--- Data to use Enclosed Below ---

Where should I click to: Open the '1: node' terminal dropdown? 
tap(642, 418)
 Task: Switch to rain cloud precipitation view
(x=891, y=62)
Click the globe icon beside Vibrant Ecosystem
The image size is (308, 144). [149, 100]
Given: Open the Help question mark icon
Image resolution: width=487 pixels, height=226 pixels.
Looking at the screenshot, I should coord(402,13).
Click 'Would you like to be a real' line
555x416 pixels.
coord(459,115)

--- End of Enclosed Data to use ---
--- Data to use Enclosed Below ---

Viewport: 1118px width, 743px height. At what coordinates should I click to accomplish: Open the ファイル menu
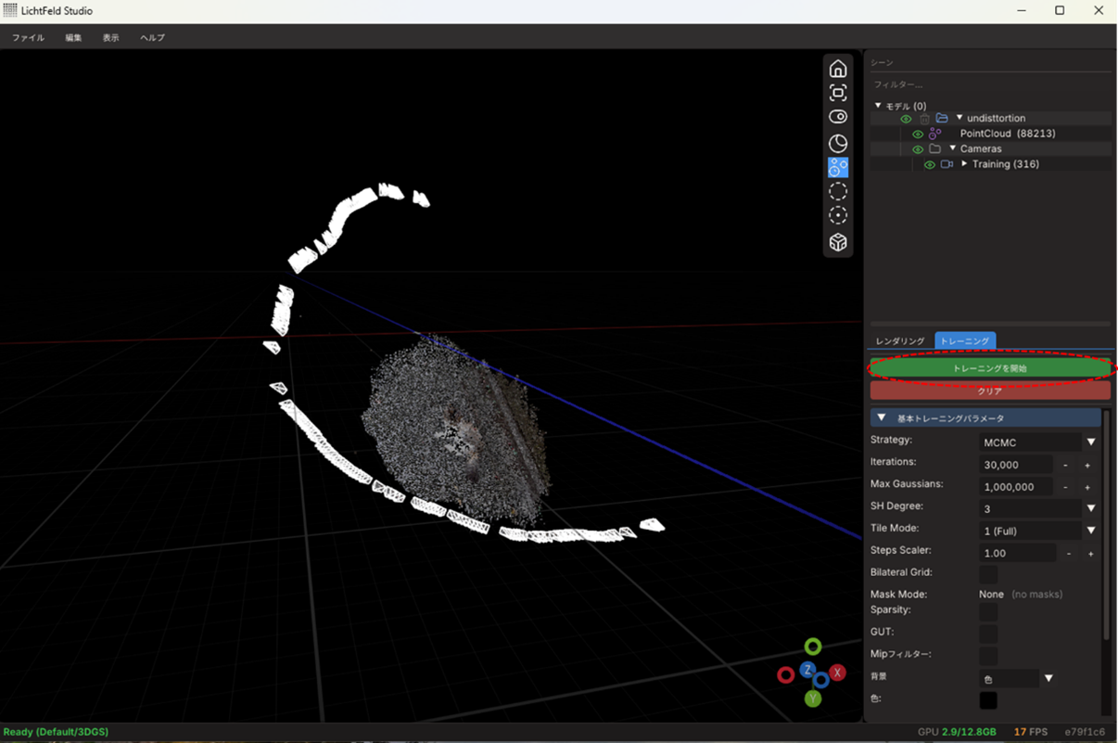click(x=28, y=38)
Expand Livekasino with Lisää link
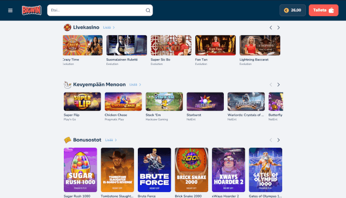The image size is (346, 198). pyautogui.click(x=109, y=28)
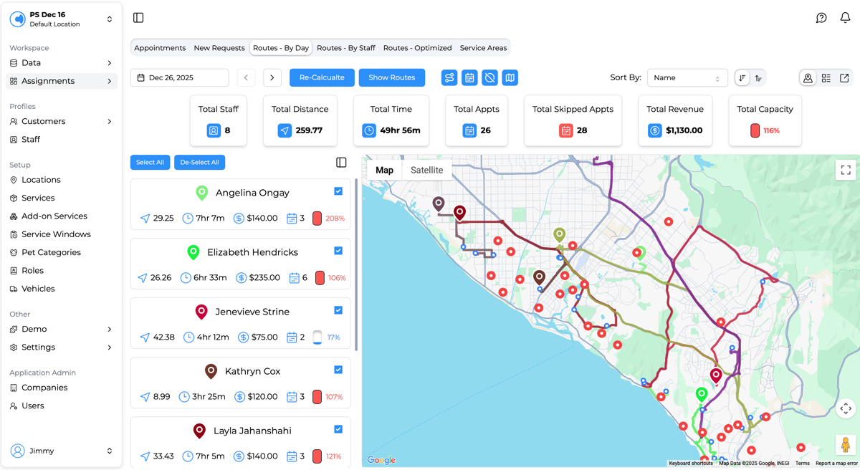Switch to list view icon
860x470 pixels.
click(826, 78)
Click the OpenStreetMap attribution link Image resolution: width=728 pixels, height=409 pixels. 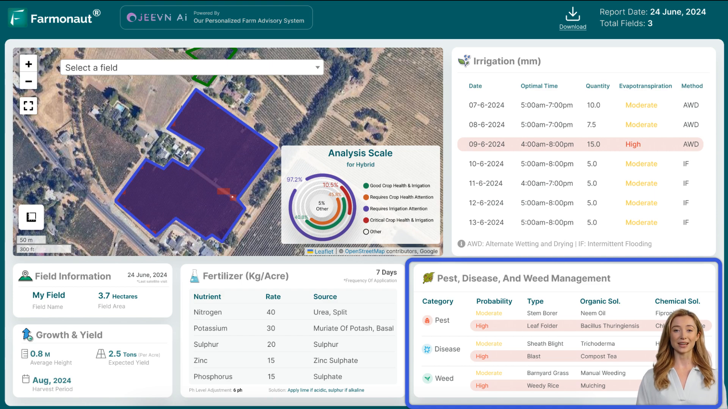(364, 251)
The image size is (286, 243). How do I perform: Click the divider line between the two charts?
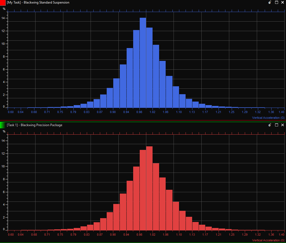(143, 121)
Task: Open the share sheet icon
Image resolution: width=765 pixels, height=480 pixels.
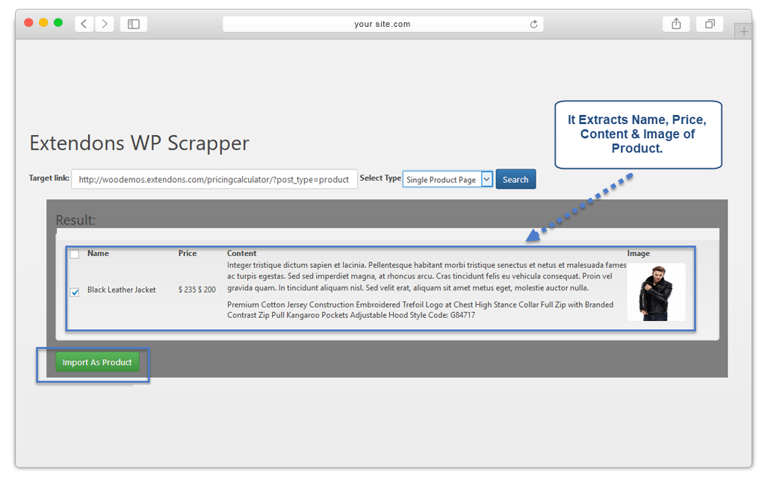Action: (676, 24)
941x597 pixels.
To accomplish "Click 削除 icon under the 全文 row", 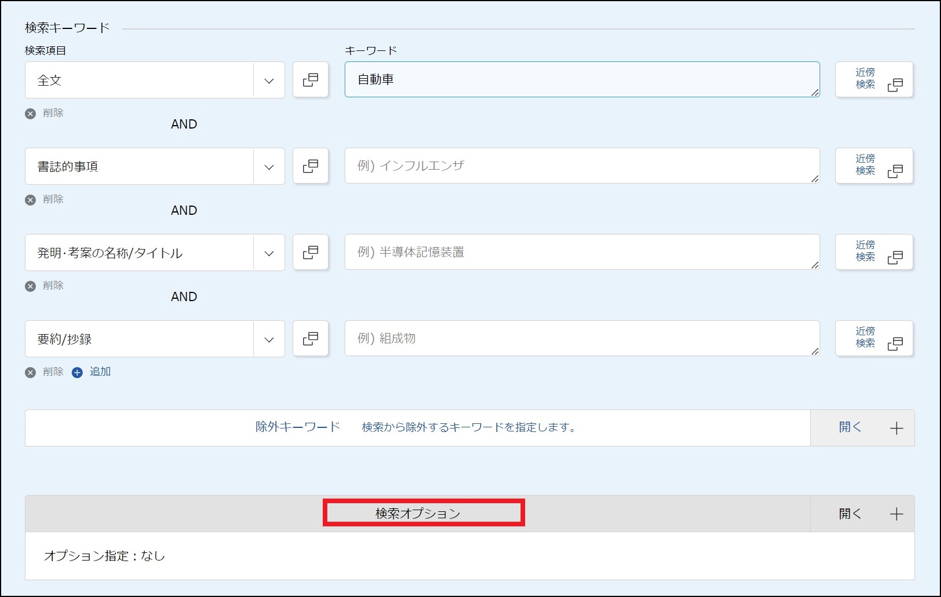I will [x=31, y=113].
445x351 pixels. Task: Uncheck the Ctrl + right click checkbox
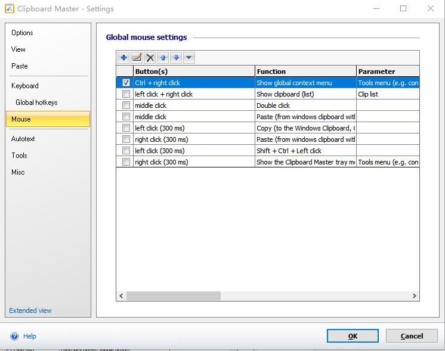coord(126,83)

--- End of Enclosed Data to use ---
--- Data to use Enclosed Below ---

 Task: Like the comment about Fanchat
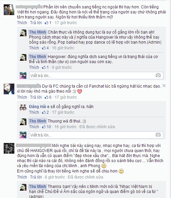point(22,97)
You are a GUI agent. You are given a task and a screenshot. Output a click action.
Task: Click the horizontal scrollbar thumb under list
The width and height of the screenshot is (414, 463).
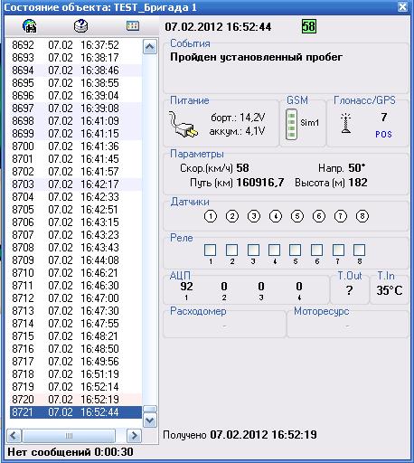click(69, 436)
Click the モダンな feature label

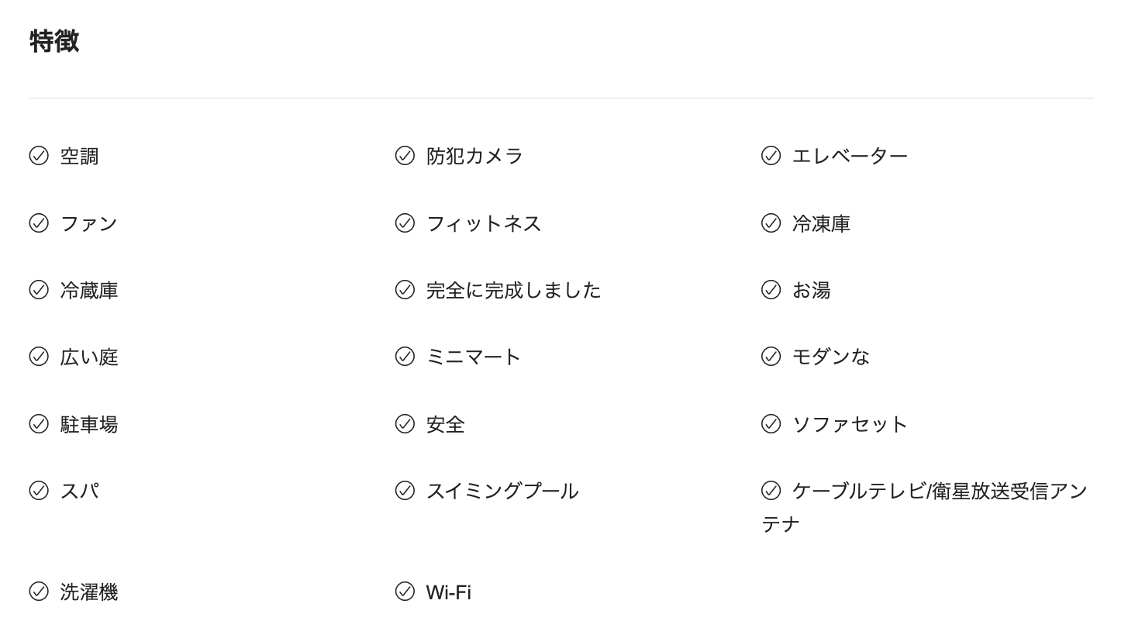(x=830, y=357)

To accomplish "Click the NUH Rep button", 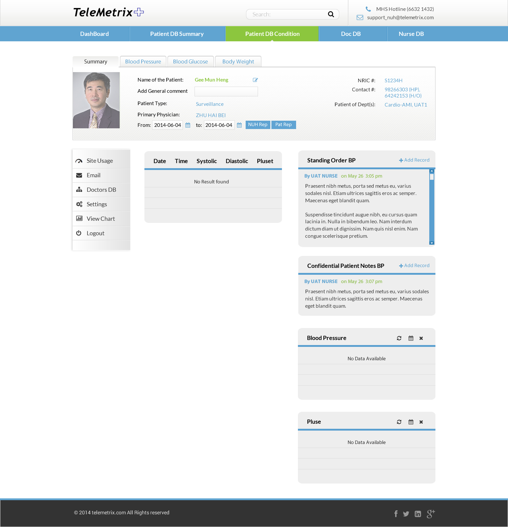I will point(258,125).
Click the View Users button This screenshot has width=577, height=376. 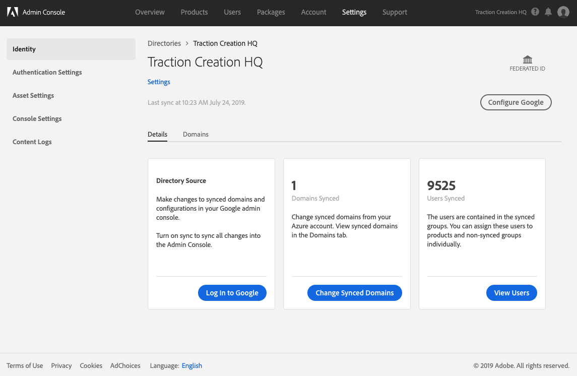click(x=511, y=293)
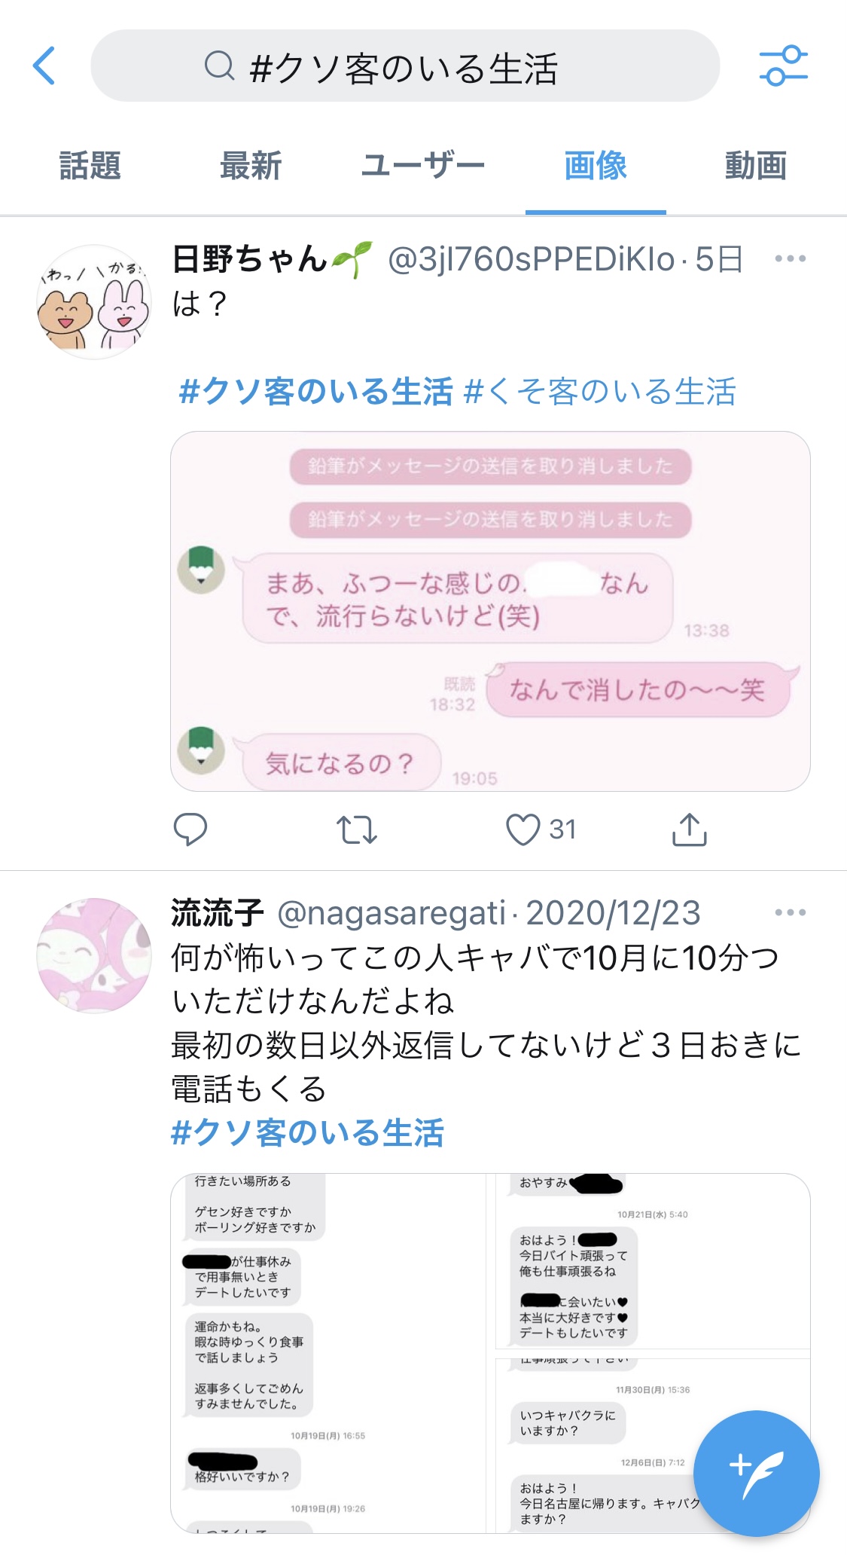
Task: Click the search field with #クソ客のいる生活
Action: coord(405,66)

--- End of Enclosed Data to use ---

All that belongs in the answer is the run of lines above from the line containing "Where should I" through the line containing "Given: Open the Help question mark icon", exactly as written.

_Result of this exercise_
Where should I click to: Open the '1: node' terminal dropdown? 
tap(642, 418)
 Task: Switch to rain cloud precipitation view
(x=891, y=62)
Click the globe icon beside Vibrant Ecosystem
The image size is (308, 144). [149, 100]
Given: Open the Help question mark icon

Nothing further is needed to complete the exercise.